De-labelling political nirvana is an honourable mission when a fossilised president with a penchant for verbal faux pas (which no media outlet is indexing as they did with his predecessor’s lies) is most likely to be challenged by his old nemesis still steeped in vengeance and grievance. If Democrats who have not abandoned reason prefer a non-Biden in 2024, and if Republicans tired of one man’s personal agenda of injustice want a non-Trump, No Labels, which is led by veterans from both sides, will introduce a candidate of reason. It’s not about who it will be, if at all there’ll be one. It is about alternatives: what we need is not a revolution but a better version of what we dreamed of once; not a rejection of traditions but a renovation of the present. That is the sentiment alternatives like No Labels, which is elitist in its loftier presentation and safely non-committal in its course of the middle path, tap into in the expanding marketplace of disenchantment. It is as if a movement for change need not go beyond the limited endeavour in restoring decencies in politics and lowering the temperature in argument. Alternatives have limited expectations.
Except perhaps in technology. Switching from Twitter to Threads may not be the perfect example because it is hardly a choice between the old and the new. It’s a choice between the old and the new old. And for the ideologically motivated, it was the end of the search for a Twitter de-Muskified. It is too early to say whether it’s the end, but what is certain is that the billionaire with a libertarian bent of mind, and who is not sufficiently anti-Trump, continues to assault their moral choices. An imitation Twitter soothes the conscience a bit. There are others who use the new because it is new.
Revolution is elsewhere, in AI, and I must resist an argument about its ethical and human cost in every other oped column I see nowadays. As someone has already said, it doesn’t matter if writers and actors go on an indefinite strike in Hollywood. The smarter non-human will write the script for the next Bond, and the alternative to Daniel Craig could be better toned and wired. Who knows, I may live to read The Brothers Karamazov without the Karamazovs, set in the Nineties Mumbai, written by a machine. We don’t know how long imagination and intuition will remain as the last preserves of humanity, and we don’t know how enslaving or liberating it will be to live in a world we once called science fiction. When Darwin is being reprogrammed by Aldous Huxley, we get an idea of what alternatives mean. Still, didn’t we know what was coming? Isn’t the present wonder taking cue from what the humans imagined yesterday? Alternatives have ceased to surprise.

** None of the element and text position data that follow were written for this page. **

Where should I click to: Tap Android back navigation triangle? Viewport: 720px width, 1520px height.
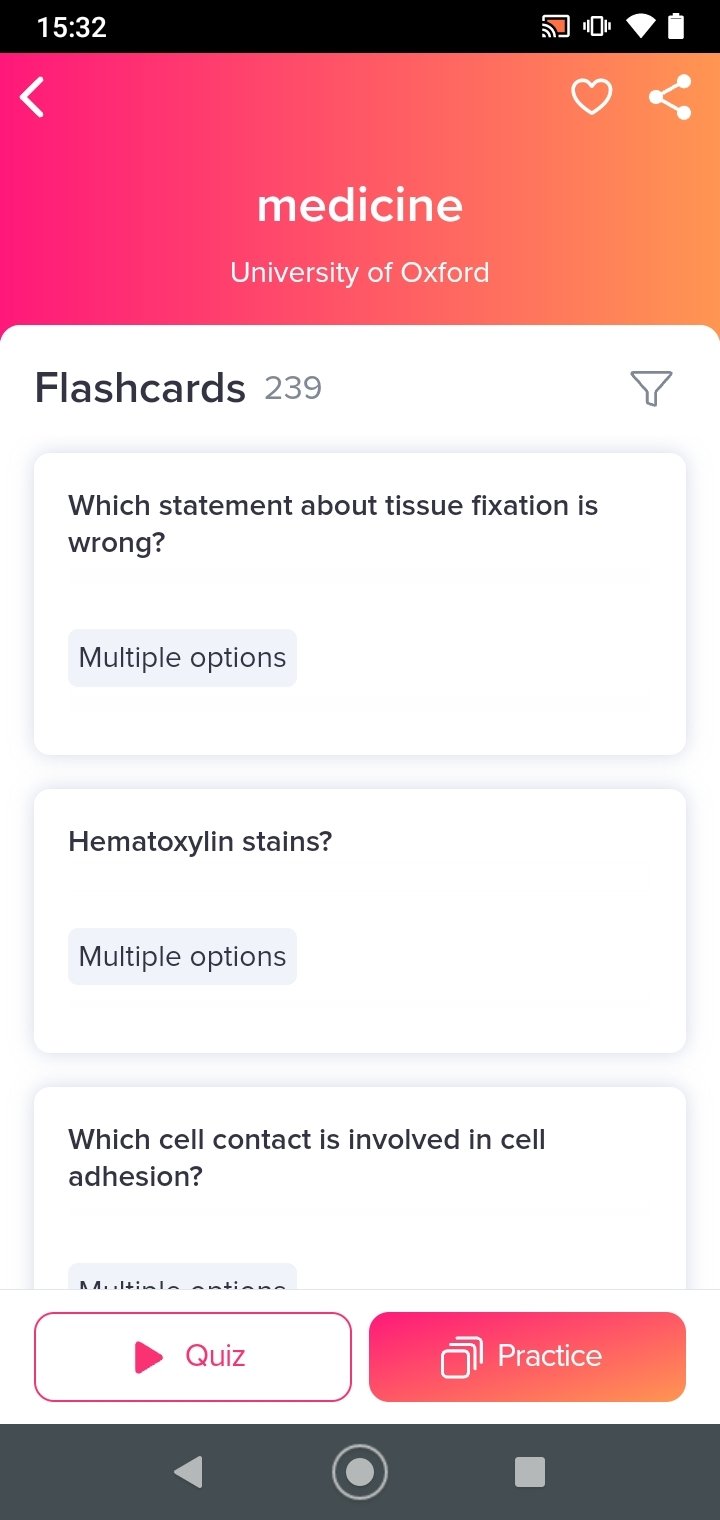tap(188, 1472)
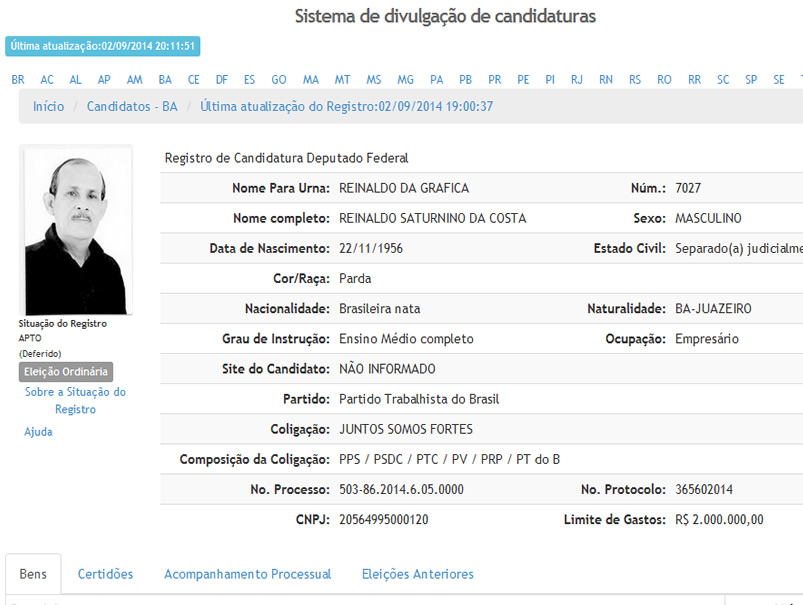Click the Ajuda link
Image resolution: width=803 pixels, height=605 pixels.
pos(38,432)
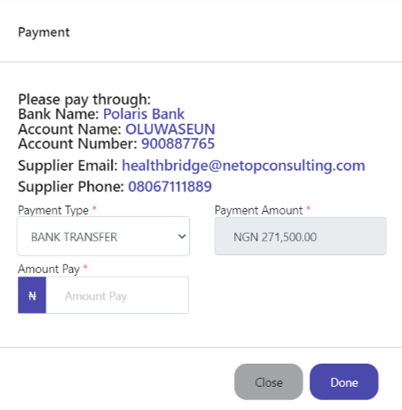Confirm payment with the Done button
Image resolution: width=402 pixels, height=410 pixels.
tap(344, 382)
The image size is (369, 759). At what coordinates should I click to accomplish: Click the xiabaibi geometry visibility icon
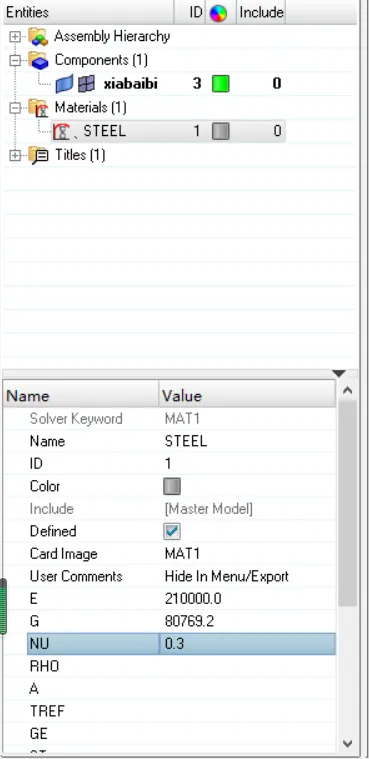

And certainly when a gaggle of incompatibles, suddenly inspired by the sloganeering possibilities of an acronym, fantasises about winning India by chanting I-N-D-I-A. This name of the biggest tent in Indian politics is seen by some as clever. It may have the cleverness of an undergraduate competition on patriotism, desperately seeking words, no matter how unoriginal or clumsy, to fit what the contestants think is a blockbuster invocation. Imagine our current contestants in the newly formed opposition alliance on the stump, asking India to vote for INDIA, so pleased with the phonetics of unity. The problem is that, the corniness of the invocation apart, their collective mind is too small and provincial to contain the real India. Acronyms can’t redeem all those damaged pols envisioning an alternative to Narendra Modi’s India from Bengaluru.
The limits of alternatives do not minimise the passion for change, even if INDIA is home to people who are left behind by India.